A team led by Mark Achtman, a microbiologist at the University of Warwick in Coventry, UK, collected and sequenced the genome of the bacterial strain from the remains of a young woman buried around 1200 in a cemetery in Trondheim, Norway. It is the earliest evidence for the now-rare Salmonella strain, and proof that it was circulating in Europe, according to the study. (Both teams declined to comment on their research because their papers have been submitted to a peer-reviewed journal.)

“Really, what we’d like to do is look at both strains together,” says Hendrik Poinar, an evolutionary biologist at McMaster University in Hamilton, Canada. And if more ancient genomes can be collected from Europe and the Americas, it should be possible to find out more conclusively whether deadly pathogens such as Salmonella arrived in the New World from Europe.

The existence of Salmonella Paratyphi C in Norway 300 years before it appeared in Mexico doesn’t prove that Europeans spread enteric fever to native Mexicans, says Schroeder, but that hypothesis is reasonable. A small percentage of people infected with Salmonella Paratyphi C carry the bacterium without falling ill, so apparently healthy Spaniards could have infected Mexicans who lacked natural resistance.

Paratyphi C is transmitted through faecal material, and a collapse of social order during the Spanish conquest might have led to the poor sanitary conditions that are ripe for Salmonella spread, Krause and his team note in the paper.

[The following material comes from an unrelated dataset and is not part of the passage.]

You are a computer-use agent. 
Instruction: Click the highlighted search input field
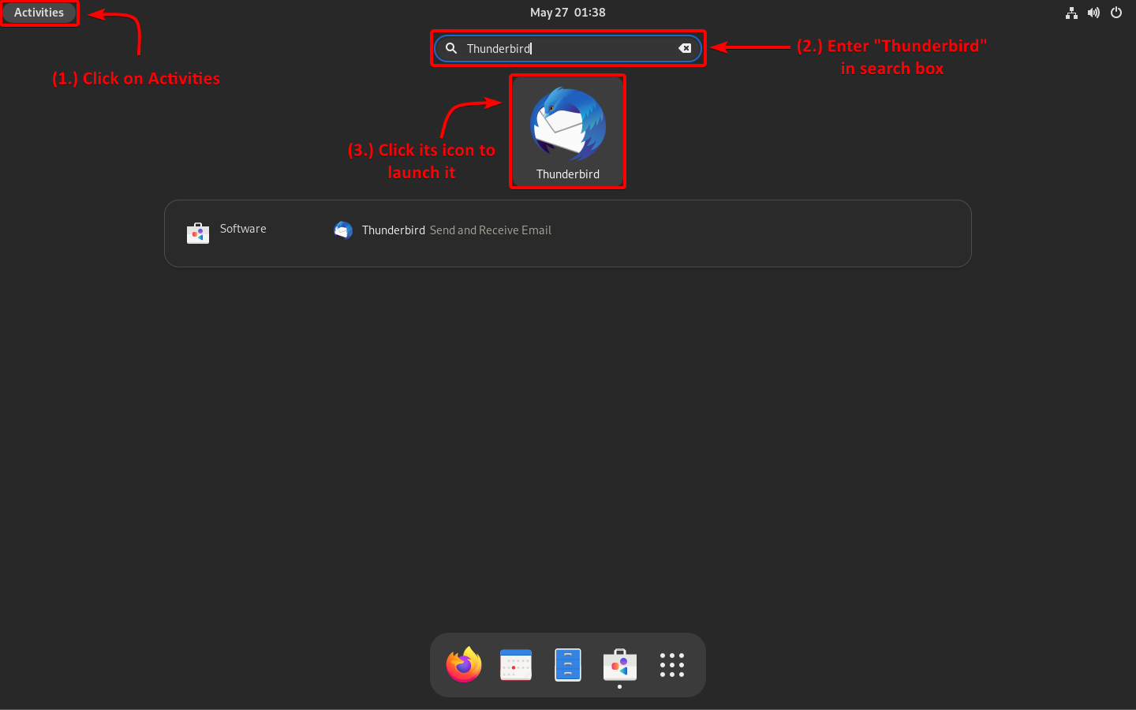tap(567, 48)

Krause’s study offers a blueprint for identifying the pathogens behind ancient outbreaks, says Schroeder. His own team plans to look for ancient pathogens in Caribbean burial sites that seem to be linked to catastrophic outbreaks, and that were established after the Europeans arrived. “The idea that some of them might have been caused by Salmonella is now a distinct possibility,” he says.